Car drives pretty good. But engine sounds noisy when idling, like valve noise or pulley squeel.

Engine oil turn black after just 100 miles of oil change. It does not seem to burn oil.

PCV valve is good, not plugged up.

Spark plugs are a little bit whitish.

I just did a compression test.
Cyl 1: 197 psi
Cyl 2: 190
Cyl 3: 200
Cyl 4: 195

I forgot to prop open the throttle. Does it matter? So how are those numbers?

Any idea why engine oil turns black so quickly?

Vanilla Sky
05-24-2011, 06:42 PM
Blowby will cause the oil to turn black quickly.

Refresh my memory. How long have you owned the car? Is it possible that it was poorly maintained by a previous owner, and the black oil is bits of gunk in suspension? I think it might me a case in which sending a sample to Blackstone will tell more about the motor than any other test. If you send off, you'll be able to find out what's making its way into your oil.

In my experience, I've always had pretty dark oil coming out of my 3geez. This motor doesn't seem too easy on oil.

Dr_Snooz
05-24-2011, 06:42 PM
Those numbers are great! Better than a new engine. Unless you have forced induction, they aren't right.

Oil usually turns black because of blowby past the piston rings. That usually results in low compression numbers. In this case, something else happened.

Can you take a vid of the noise?

bushbean
05-24-2011, 06:50 PM
Those numbers are great! Better than a new engine. Unless you have forced induction, they aren't right.


Really!? Oh my gosh. The engine is 240,000 miles old, all stock. And it's never been rebuilt. I know the previous owner. He owned the car since 1988, and he babies it from day one. I've had it for a few years. Since I bought it, it's been turning oil black. I don't drive it much, probably put less than 10,000 miles on it.

MessyHonda
05-25-2011, 12:05 AM
yeah engine sounds good maybe you just need a valve adjustment

bushbean
05-30-2011, 10:13 AM
I replaced the P/S pump and adjusted the valves. The engine got quieter. It's pretty quiet on the road. But when idling, I can still hear some noise, sounds like the pulley bearing.
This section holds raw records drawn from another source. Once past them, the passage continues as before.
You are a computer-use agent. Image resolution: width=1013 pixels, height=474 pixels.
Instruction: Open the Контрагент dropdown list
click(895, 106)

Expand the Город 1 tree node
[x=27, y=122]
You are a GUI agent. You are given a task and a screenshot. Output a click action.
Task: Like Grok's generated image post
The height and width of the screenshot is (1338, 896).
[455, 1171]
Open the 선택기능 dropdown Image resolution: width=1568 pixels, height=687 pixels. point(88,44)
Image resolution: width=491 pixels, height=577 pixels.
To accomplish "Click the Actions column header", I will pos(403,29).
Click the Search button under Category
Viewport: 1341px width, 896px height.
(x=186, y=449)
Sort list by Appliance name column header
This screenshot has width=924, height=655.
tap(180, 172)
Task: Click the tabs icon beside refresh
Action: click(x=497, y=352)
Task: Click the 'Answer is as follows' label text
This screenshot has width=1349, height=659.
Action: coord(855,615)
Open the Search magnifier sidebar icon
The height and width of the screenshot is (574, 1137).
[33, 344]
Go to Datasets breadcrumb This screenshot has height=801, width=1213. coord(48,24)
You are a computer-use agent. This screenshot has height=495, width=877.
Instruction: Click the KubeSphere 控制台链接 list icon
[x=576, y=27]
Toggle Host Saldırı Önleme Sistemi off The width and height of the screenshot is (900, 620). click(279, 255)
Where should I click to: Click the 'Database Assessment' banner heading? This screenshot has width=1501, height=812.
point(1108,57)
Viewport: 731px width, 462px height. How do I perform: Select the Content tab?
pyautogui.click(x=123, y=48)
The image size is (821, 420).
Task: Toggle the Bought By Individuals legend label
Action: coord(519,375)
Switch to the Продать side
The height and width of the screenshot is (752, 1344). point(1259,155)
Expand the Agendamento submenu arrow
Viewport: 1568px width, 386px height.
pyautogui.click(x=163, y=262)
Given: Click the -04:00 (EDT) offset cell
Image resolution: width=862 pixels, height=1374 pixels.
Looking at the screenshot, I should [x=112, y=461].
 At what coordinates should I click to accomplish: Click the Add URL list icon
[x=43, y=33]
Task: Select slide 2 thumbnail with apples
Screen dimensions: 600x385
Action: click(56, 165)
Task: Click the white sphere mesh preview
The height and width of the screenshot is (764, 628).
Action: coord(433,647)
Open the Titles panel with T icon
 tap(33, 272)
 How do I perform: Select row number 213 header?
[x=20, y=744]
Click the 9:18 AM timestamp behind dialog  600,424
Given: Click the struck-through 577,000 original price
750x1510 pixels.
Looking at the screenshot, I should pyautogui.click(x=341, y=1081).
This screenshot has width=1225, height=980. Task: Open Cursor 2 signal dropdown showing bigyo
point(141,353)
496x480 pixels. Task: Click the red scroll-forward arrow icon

So, when I do compression check, I just let the starter crank the engine until the gauge stops going higher. Is this the right way to do a compression check?

Is it possible that the high compression number is result of carbon?

I really don't like the black oil. Is it ok to replace just the piston rings? Ane while I'm at it, I can clean off the carbons.

YK86
05-30-2011, 10:24 AM
Those numbers do seem high. The proper step is to have the engine at normal operating temp, test one cylinder at a time (only remove the spark plug from the cylinder you are testing), have the throttle wide open, and crank til the gauge stops rising.

As for the carbon, it is a possibility if those numbers really are right. Seafoam for a one time thing, or just using good gas with a cleaning additive for a length of time like Techron should help a bit to clean it out.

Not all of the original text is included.